**YOUR TASK**
Your answer must match the data word for word.

*** GIVEN INFORMATION ***

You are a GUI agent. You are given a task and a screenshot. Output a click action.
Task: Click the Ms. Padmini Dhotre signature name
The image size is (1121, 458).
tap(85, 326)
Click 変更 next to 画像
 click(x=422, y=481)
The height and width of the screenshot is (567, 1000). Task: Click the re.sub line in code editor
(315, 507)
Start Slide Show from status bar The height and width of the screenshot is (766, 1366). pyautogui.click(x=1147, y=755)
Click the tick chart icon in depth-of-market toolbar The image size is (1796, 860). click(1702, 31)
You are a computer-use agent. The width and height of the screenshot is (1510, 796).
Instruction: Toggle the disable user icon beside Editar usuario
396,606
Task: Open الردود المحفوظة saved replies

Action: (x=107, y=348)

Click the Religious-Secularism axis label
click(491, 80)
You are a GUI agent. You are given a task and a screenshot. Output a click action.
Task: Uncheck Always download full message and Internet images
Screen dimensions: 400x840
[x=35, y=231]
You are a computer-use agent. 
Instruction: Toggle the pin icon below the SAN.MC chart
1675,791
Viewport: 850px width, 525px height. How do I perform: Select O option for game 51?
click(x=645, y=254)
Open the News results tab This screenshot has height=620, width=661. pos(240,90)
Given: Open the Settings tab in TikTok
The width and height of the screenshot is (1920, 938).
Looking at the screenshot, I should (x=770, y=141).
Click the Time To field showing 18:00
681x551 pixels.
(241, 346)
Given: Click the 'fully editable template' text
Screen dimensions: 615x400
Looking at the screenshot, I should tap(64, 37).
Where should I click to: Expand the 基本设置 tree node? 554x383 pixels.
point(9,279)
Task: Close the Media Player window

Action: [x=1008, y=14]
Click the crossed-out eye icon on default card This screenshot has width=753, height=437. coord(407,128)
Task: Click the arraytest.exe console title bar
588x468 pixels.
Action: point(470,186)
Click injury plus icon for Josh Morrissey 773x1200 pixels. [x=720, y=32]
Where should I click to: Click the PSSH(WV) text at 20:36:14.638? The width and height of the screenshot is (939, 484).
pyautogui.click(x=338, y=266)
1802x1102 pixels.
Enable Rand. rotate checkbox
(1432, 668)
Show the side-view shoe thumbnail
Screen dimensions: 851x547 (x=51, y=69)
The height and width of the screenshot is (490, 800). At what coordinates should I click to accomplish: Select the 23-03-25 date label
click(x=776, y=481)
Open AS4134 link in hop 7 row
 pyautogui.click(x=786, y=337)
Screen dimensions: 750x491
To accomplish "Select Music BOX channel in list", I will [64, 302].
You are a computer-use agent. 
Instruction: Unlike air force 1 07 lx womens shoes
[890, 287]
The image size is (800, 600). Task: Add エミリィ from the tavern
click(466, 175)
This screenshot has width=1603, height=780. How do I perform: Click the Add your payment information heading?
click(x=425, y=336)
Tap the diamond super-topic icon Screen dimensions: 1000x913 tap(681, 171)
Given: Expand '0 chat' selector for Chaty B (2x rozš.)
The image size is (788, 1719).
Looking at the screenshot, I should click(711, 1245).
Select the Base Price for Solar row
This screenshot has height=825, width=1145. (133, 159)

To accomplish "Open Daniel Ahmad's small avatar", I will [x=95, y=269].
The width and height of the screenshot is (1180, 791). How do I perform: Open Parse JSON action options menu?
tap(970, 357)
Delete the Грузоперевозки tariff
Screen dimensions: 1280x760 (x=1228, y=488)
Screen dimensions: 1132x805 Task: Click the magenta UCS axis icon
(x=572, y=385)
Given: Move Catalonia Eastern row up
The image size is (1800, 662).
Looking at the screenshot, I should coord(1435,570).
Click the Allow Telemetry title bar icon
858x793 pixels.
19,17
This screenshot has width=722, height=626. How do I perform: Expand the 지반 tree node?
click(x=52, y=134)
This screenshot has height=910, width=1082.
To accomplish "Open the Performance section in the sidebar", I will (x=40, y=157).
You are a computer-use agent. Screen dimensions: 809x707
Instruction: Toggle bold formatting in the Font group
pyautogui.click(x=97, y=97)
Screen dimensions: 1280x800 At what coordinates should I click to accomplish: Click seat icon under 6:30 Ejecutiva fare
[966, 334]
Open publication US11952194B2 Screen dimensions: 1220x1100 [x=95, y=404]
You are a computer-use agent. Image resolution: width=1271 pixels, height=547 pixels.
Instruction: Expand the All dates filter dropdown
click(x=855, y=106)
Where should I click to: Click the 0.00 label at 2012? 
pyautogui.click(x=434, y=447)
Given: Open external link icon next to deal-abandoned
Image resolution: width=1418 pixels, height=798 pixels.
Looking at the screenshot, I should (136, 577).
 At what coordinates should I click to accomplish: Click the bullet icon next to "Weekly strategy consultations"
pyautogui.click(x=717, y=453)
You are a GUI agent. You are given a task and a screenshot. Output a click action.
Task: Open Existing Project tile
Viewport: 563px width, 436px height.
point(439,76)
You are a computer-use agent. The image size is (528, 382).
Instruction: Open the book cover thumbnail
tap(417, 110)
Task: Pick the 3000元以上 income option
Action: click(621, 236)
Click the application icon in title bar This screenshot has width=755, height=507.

*** End of GIVEN INFORMATION ***

**COMPLETED EXERCISE**
You are a GUI agent. You are given a task and a screenshot. Output a click action.
Task: Click the Ms. Padmini Dhotre signature name
The image size is (1121, 458).
tap(85, 326)
Click 変更 next to 画像
 click(x=422, y=481)
The height and width of the screenshot is (567, 1000). Task: Click the re.sub line in code editor
(315, 507)
Start Slide Show from status bar The height and width of the screenshot is (766, 1366). pyautogui.click(x=1147, y=755)
Click the tick chart icon in depth-of-market toolbar The image size is (1796, 860). click(1702, 31)
You are a computer-use agent. The width and height of the screenshot is (1510, 796).
Instruction: Toggle the disable user icon beside Editar usuario
396,606
Task: Open الردود المحفوظة saved replies

Action: (x=107, y=348)

Click the Religious-Secularism axis label
click(491, 80)
You are a GUI agent. You are given a task and a screenshot. Output a click action.
Task: Uncheck Always download full message and Internet images
Screen dimensions: 400x840
[x=35, y=231]
You are a computer-use agent. 
Instruction: Toggle the pin icon below the SAN.MC chart
1675,791
Viewport: 850px width, 525px height. How do I perform: Select O option for game 51?
click(x=645, y=254)
Open the News results tab This screenshot has height=620, width=661. pos(240,90)
Given: Open the Settings tab in TikTok
The width and height of the screenshot is (1920, 938).
Looking at the screenshot, I should (x=770, y=141).
Click the Time To field showing 18:00
681x551 pixels.
(241, 346)
Given: Click the 'fully editable template' text
Screen dimensions: 615x400
Looking at the screenshot, I should tap(64, 37).
Where should I click to: Expand the 基本设置 tree node? 554x383 pixels.
point(9,279)
Task: Close the Media Player window

Action: [x=1008, y=14]
Click the crossed-out eye icon on default card This screenshot has width=753, height=437. coord(407,128)
Task: Click the arraytest.exe console title bar
588x468 pixels.
Action: point(470,186)
Click injury plus icon for Josh Morrissey 773x1200 pixels. [x=720, y=32]
Where should I click to: Click the PSSH(WV) text at 20:36:14.638? The width and height of the screenshot is (939, 484).
pyautogui.click(x=338, y=266)
1802x1102 pixels.
Enable Rand. rotate checkbox
(1432, 668)
Show the side-view shoe thumbnail
Screen dimensions: 851x547 (x=51, y=69)
The height and width of the screenshot is (490, 800). At what coordinates should I click to accomplish: Select the 23-03-25 date label
click(x=776, y=481)
Open AS4134 link in hop 7 row
 pyautogui.click(x=786, y=337)
Screen dimensions: 750x491
To accomplish "Select Music BOX channel in list", I will [64, 302].
You are a computer-use agent. 
Instruction: Unlike air force 1 07 lx womens shoes
[890, 287]
The image size is (800, 600). Task: Add エミリィ from the tavern
click(466, 175)
This screenshot has width=1603, height=780. How do I perform: Click the Add your payment information heading?
click(x=425, y=336)
Tap the diamond super-topic icon Screen dimensions: 1000x913 tap(681, 171)
Given: Expand '0 chat' selector for Chaty B (2x rozš.)
The image size is (788, 1719).
Looking at the screenshot, I should click(711, 1245).
Select the Base Price for Solar row
This screenshot has height=825, width=1145. (133, 159)

To accomplish "Open Daniel Ahmad's small avatar", I will [x=95, y=269].
The width and height of the screenshot is (1180, 791). How do I perform: Open Parse JSON action options menu?
tap(970, 357)
Delete the Грузоперевозки tariff
Screen dimensions: 1280x760 (x=1228, y=488)
Screen dimensions: 1132x805 Task: Click the magenta UCS axis icon
(x=572, y=385)
Given: Move Catalonia Eastern row up
The image size is (1800, 662).
Looking at the screenshot, I should coord(1435,570).
Click the Allow Telemetry title bar icon
858x793 pixels.
19,17
This screenshot has width=722, height=626. How do I perform: Expand the 지반 tree node?
click(x=52, y=134)
This screenshot has height=910, width=1082.
To accomplish "Open the Performance section in the sidebar", I will (x=40, y=157).
You are a computer-use agent. Screen dimensions: 809x707
Instruction: Toggle bold formatting in the Font group
pyautogui.click(x=97, y=97)
Screen dimensions: 1280x800 At what coordinates should I click to accomplish: Click seat icon under 6:30 Ejecutiva fare
[966, 334]
Open publication US11952194B2 Screen dimensions: 1220x1100 [x=95, y=404]
You are a computer-use agent. Image resolution: width=1271 pixels, height=547 pixels.
Instruction: Expand the All dates filter dropdown
click(x=855, y=106)
Where should I click to: Click the 0.00 label at 2012? 
pyautogui.click(x=434, y=447)
Given: Open external link icon next to deal-abandoned
Image resolution: width=1418 pixels, height=798 pixels.
Looking at the screenshot, I should (136, 577).
 At what coordinates should I click to accomplish: Click the bullet icon next to "Weekly strategy consultations"
pyautogui.click(x=717, y=453)
You are a GUI agent. You are given a task and a screenshot. Output a click action.
Task: Open Existing Project tile
Viewport: 563px width, 436px height.
point(439,76)
You are a computer-use agent. The image size is (528, 382).
Instruction: Open the book cover thumbnail
tap(417, 110)
Task: Pick the 3000元以上 income option
Action: click(621, 236)
Click the application icon in title bar This screenshot has width=755, height=507.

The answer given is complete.